Objetivo proposto |
1. No trecho sobre o uniforme militar, o que o soldado do século 16 exibia ao rasgar as roupas externas?
2. Em que século o uniforme militar se generalizou?
3. Que exército consagrou o uso do uniforme?

Trecho do texto |
....

‘O soldado do século 16 não usava uniforme. Como relata o historiador militar John Keegan, ele ‘orgulhava-se da diversidade de sua indumentária, muitas vezes produto de pilhagem’. Esse guerreiro mercenário adotava ‘a moda renascentista de rasgar as roupas externas para exibir as sedas e veludos usados por baixo’ para mostrar que ‘um soldado podia tomar a seu bel-prazer coisas finas e usá-las com impunidade’. O uniforme militar generalizou-se no século 18, como elemento simbólico da afirmação da soberania do Estado, e seu uso foi consagrado pelo ‘exército de cidadãos’ da França revolucionária, que proclamou o igualitarismo e suprimiu as distinções entre os nobres e a plebe.

....

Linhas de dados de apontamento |
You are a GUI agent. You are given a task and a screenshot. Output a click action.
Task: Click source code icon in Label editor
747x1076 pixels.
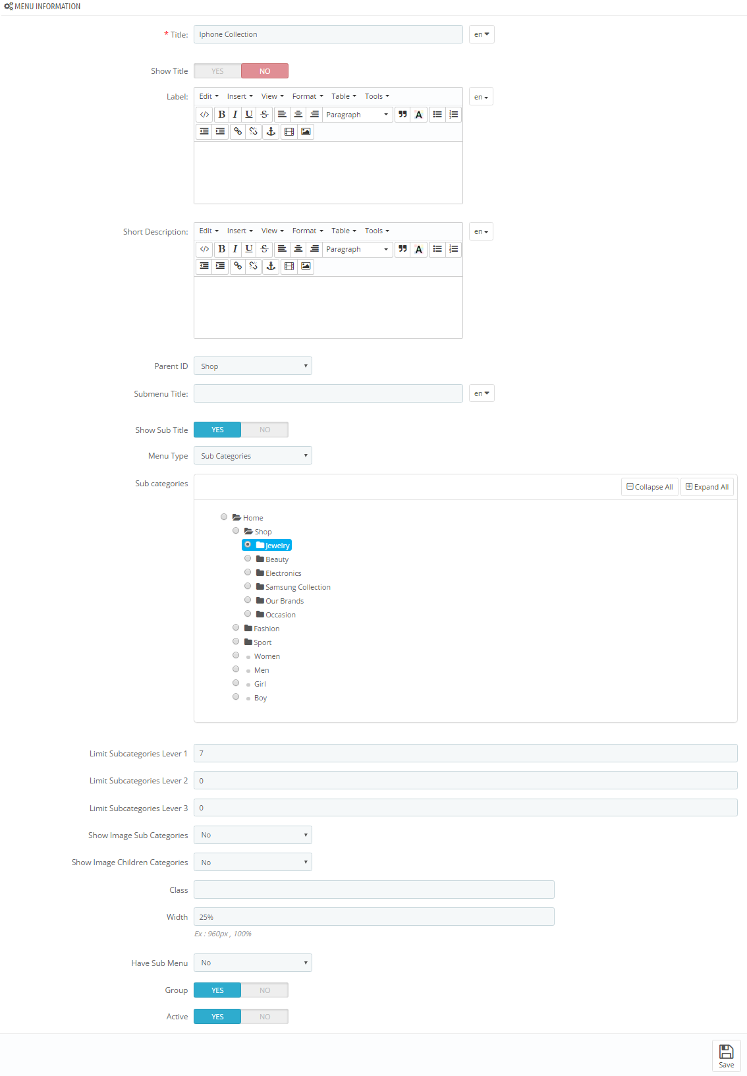(205, 115)
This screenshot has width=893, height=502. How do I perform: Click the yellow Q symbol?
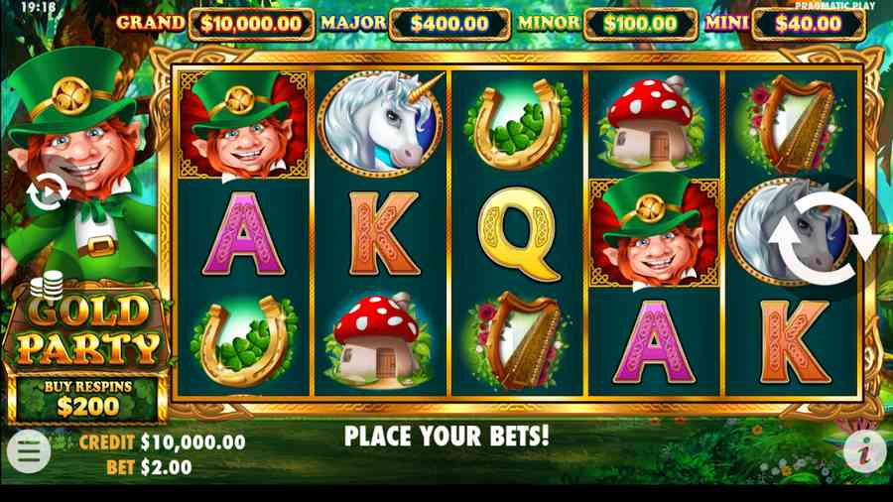(517, 233)
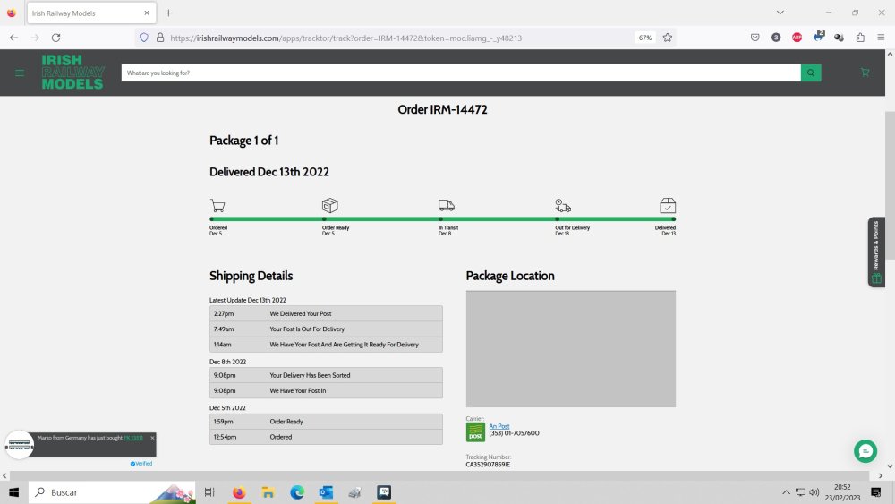This screenshot has width=895, height=504.
Task: Show hidden system tray icons
Action: click(x=786, y=492)
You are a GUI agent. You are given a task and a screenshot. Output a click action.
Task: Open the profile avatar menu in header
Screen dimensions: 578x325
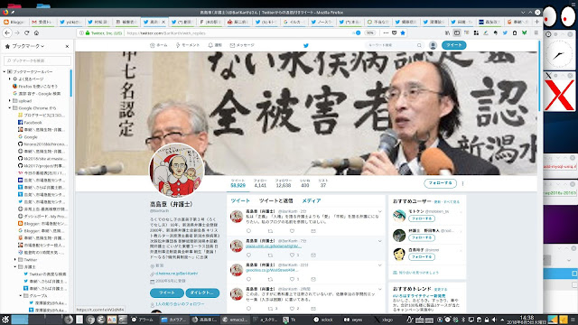point(434,45)
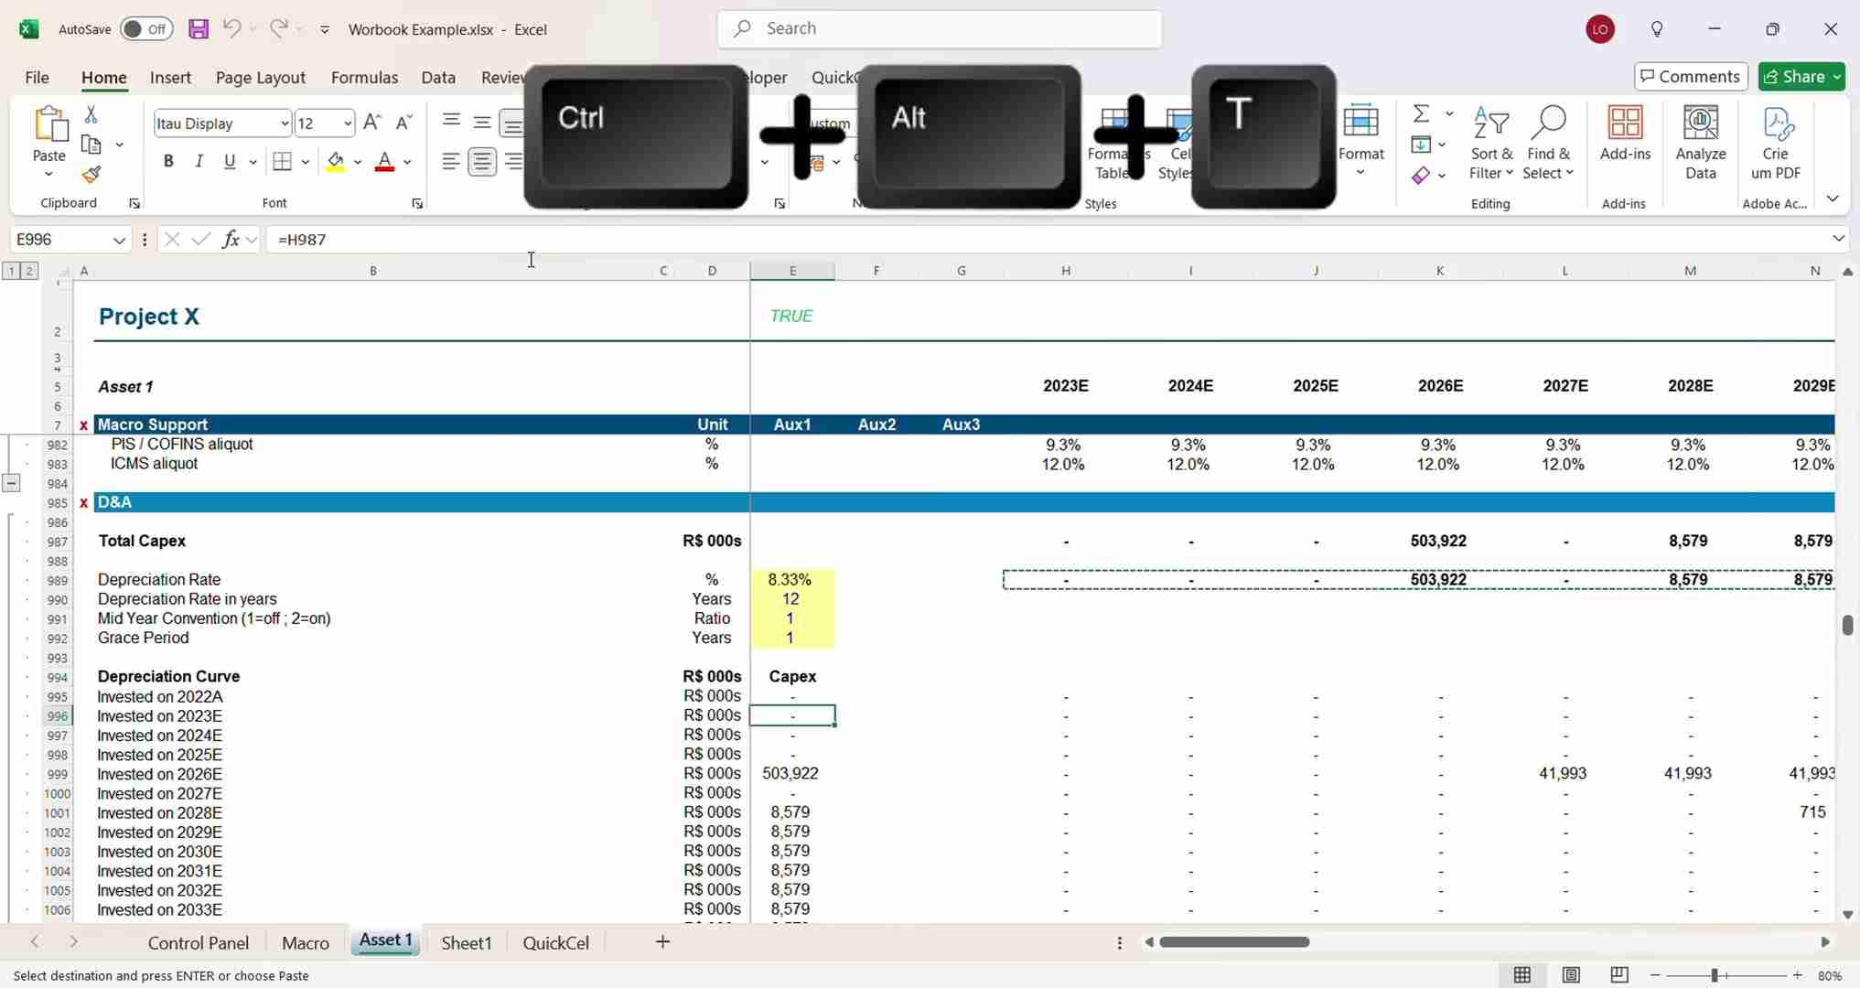The height and width of the screenshot is (988, 1860).
Task: Open the font name dropdown
Action: [285, 124]
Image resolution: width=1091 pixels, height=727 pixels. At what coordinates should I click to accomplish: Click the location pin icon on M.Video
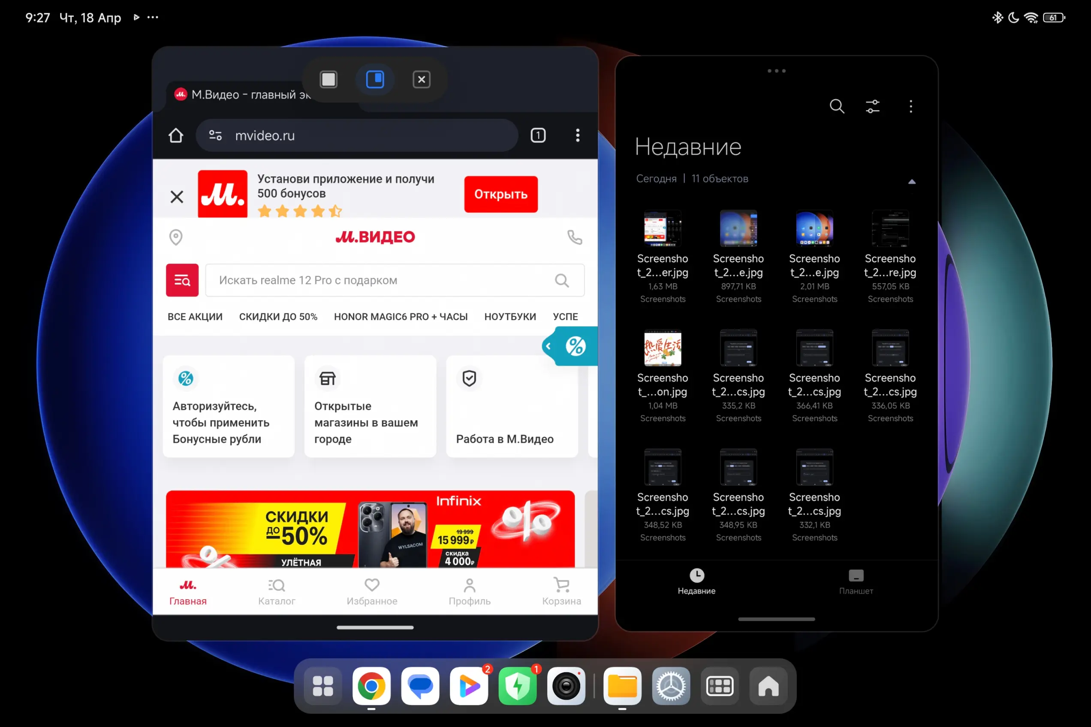point(176,237)
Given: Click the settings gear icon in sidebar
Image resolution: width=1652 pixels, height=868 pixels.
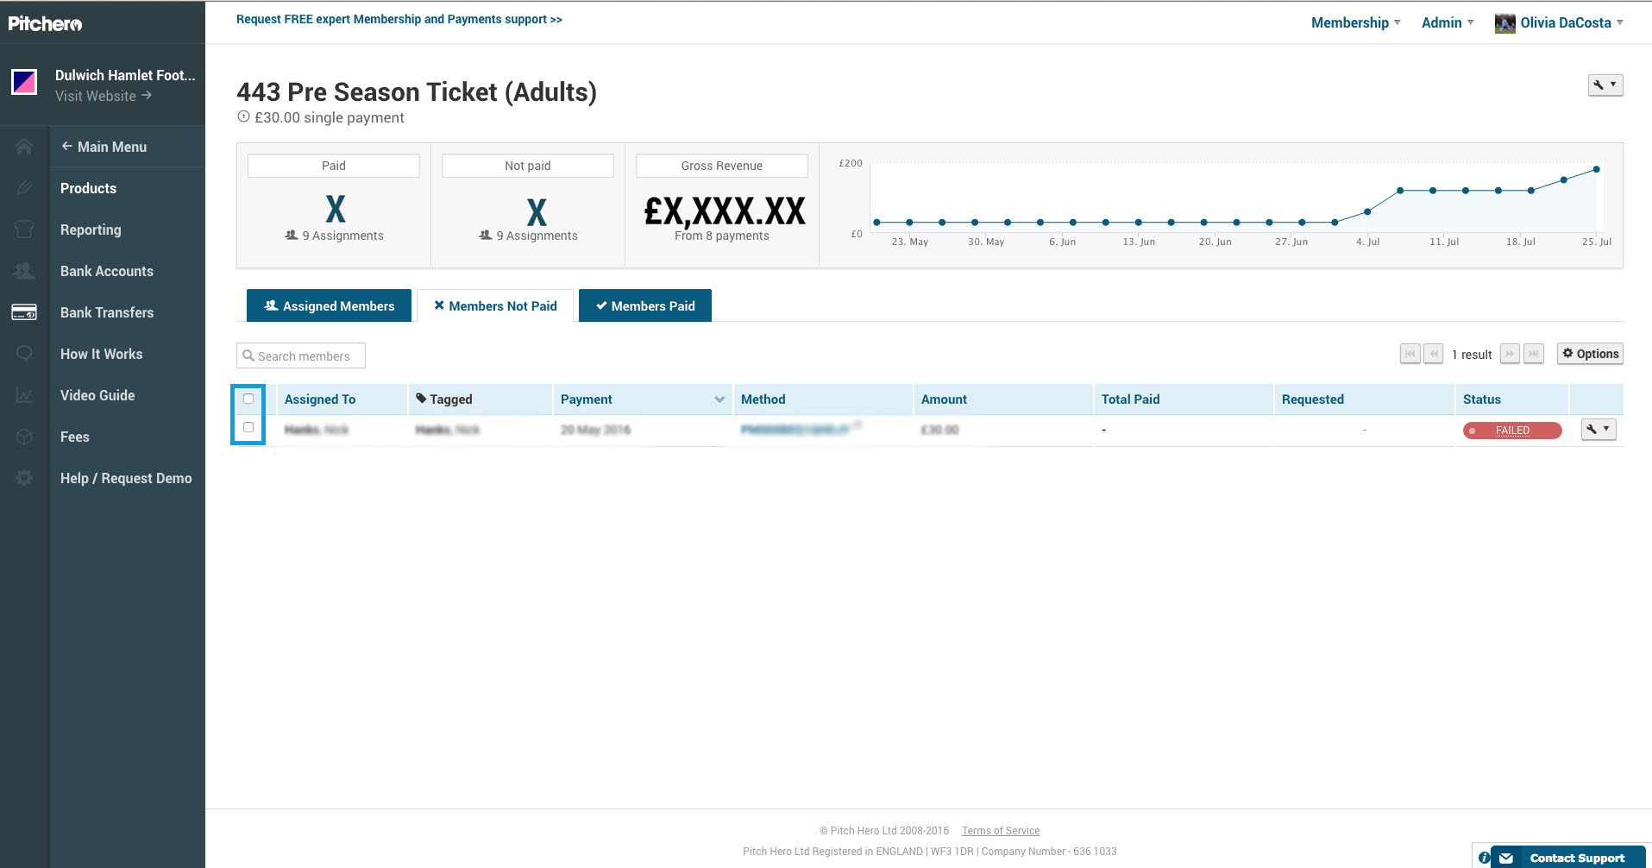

....

Resposta do exercício |
1. As sedas e os veludos usados por baixo.
2. No século 18.
3. O "exército de cidadãos" da França revolucionária.